You then take your plain text document anywhere that supports Markdown (a lot of places these days) and they can render it to look how you want (book, word document, website, etc).

Markdown Flowchart

What's the Unified Collective?

Markdown language and syntax need to be transformed into your final desired format (HTML, PDF, etc), and even vice-versa (HTML to Markdown). The Unified Collective builds the tools to do this.

Transforming content has 3 main steps:

  1. Parsing: Content needs to be turned into a "syntax tree" as specified by unist. Unist doesn't exactly specify what a syntax tree is for different content forms like Markdown/HTML input. It just defines a universal abstract syntax tree and expects projects to extend unist for specific languages. Here are popular specifications for different languages:

    • mdast - Specifies Markdown abstract syntax trees.
    • hast - Specifies HTML abstract syntax trees.
    • xast - Specifies XML abstract syntax trees.
    • esast - Specifies JavaScript abstract syntax trees.

    The projects above still only specify abstract syntax trees. To get a concrete syntax tree there's another collection of projects that do the actual parsing:

  2. Transformation: The syntax trees (usually JSON format) can then be transformed into whatever you want by the ecosystem of plugins that exist for the concrete syntax trees.

    For example, the remark-pdf plugin can turn markdown files into PDFs. If a plugin you want doesn't exist, you can create your own. It's easy(ish) since you're working with a concrete syntax tree.

    While some plugins can completely change your concrete tree type, like the remark-rehype plugin which turns mdast (markdown) trees into hast (HTML) trees, other plugins may just change the style by adding extra spaces, or checking for errors (linting) and outputting warning messages.

  3. Stringify: The transformed syntax tree is then stringified into its final form (HTML, markdown, prose/natural language). The output depends on the plugins you used.

An example: transforming markdown to HTML

import { unified } from "unified";
import remarkParse from "remark-parse";
import remarkRehype from "remark-rehype";
import rehypeSanitize from "rehype-sanitize";
import rehypeStringify from "rehype-stringify";

main();

async function main() {
  const file = await unified()
    .use(remarkParse) // specify the parser for the input file
    .use(remarkRehype) // turn the mdast tree into a hast tree
    .use(rehypeSanitize) // use a rehype plugin to ensure the HTML is safe
    .use(rehypeStringify) // stringify the hast tree into HTML
    .process("# Hello, Neptune!"); // do the 3 steps: parse, transform, and stringify using the tools above.

  console.log(String(file)); // --> <h1>Hello, Neptune!</h1>
}

Markdown's limitations

Standard CommonMark or GitHub Flavored Markdown is great for static text, links, and images, but it falls short on interactive content like charts and widgets.

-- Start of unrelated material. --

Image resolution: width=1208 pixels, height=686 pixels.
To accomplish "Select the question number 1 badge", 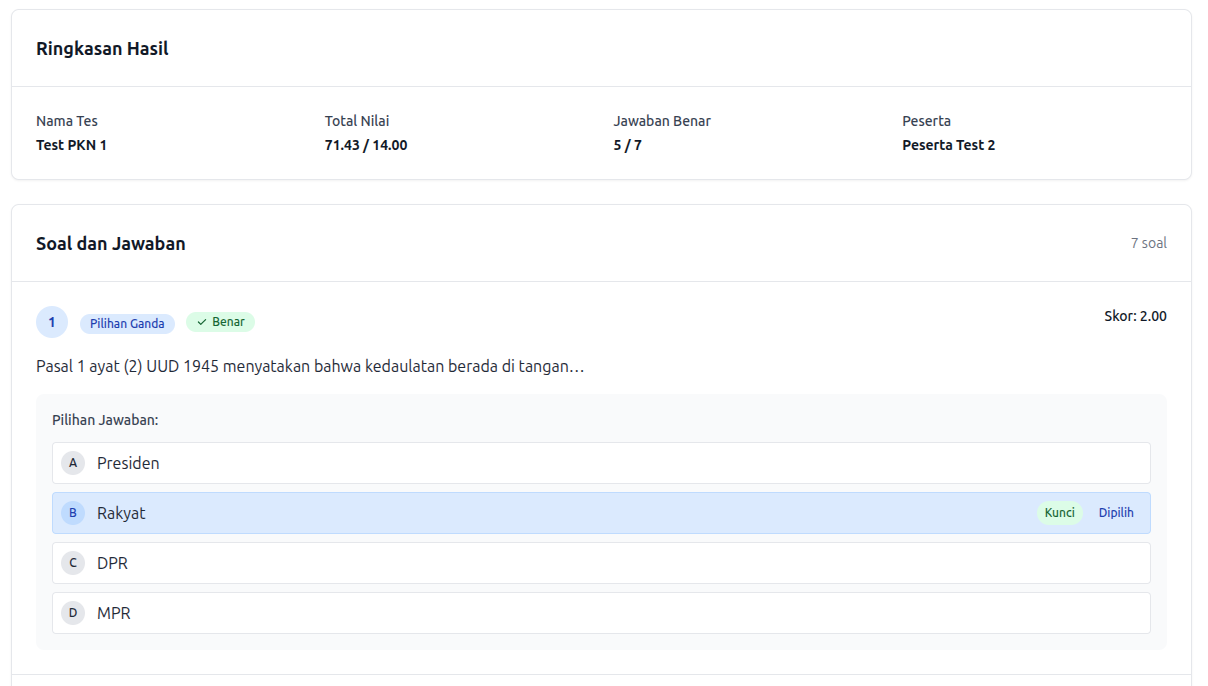I will (52, 322).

JavaScript and ReactJS libraries are modern ways to create dynamic and interactive websites. But standard Markdown language doesn't support these.

MDX extends the markdown syntax with JSX syntax. MDX files use the .mdx extension instead of the .md extension.

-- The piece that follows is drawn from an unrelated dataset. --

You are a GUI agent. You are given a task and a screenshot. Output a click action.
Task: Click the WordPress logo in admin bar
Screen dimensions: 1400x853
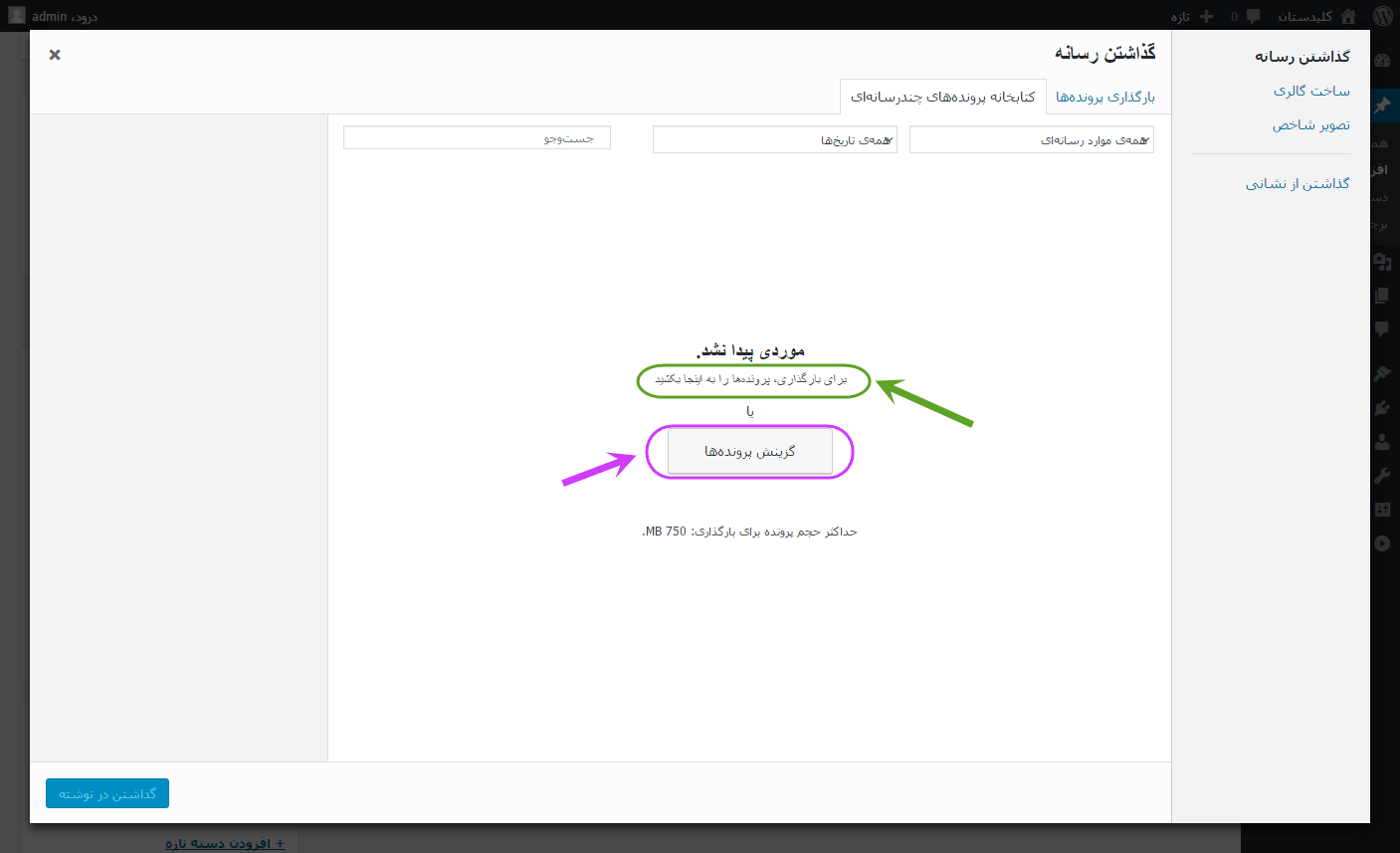pos(1383,16)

How to process an MDX file

MDX files can be processed using a long list of remark plugins, starting with remark-mdx which transforms the remark syntax tree (based on the mdast specification) into one that supports the MDX syntax.

You'd then need a lot of plugins afterward to parse the tree and stringify it into a JSX Fragment.

Thankfully, the mdx-js project built a collection of packages to help you process an MDX file into React Fragments.

MDX Processors

There are many MDX processers, but at the root of all of them is the @mdx-js/mdx compiler which uses a ton of remark plugins to turn MDX into a JSX Fragment. See the mdx architecture for how this works.

However, if you're using a bundler (see my other note on what that is) like webpack, Rollup, or esbuild, then you'll want to use something like the @mdx-js/loader package. Adding this package into your webpack config will then enable you to import a .mdx file and get a React fragment returned.

import Article from "./article.mdx";
export default function Page() {
  return <Article />;
}

But even more, if you're using a site builder like NextJS or Gatsby and you want to link directly to .mdx pages as you would for .html or .jsx pages, then you can use packages like @next/mdx or gatsby-plugin-mdx which further extend packages like @mdx-js/loader.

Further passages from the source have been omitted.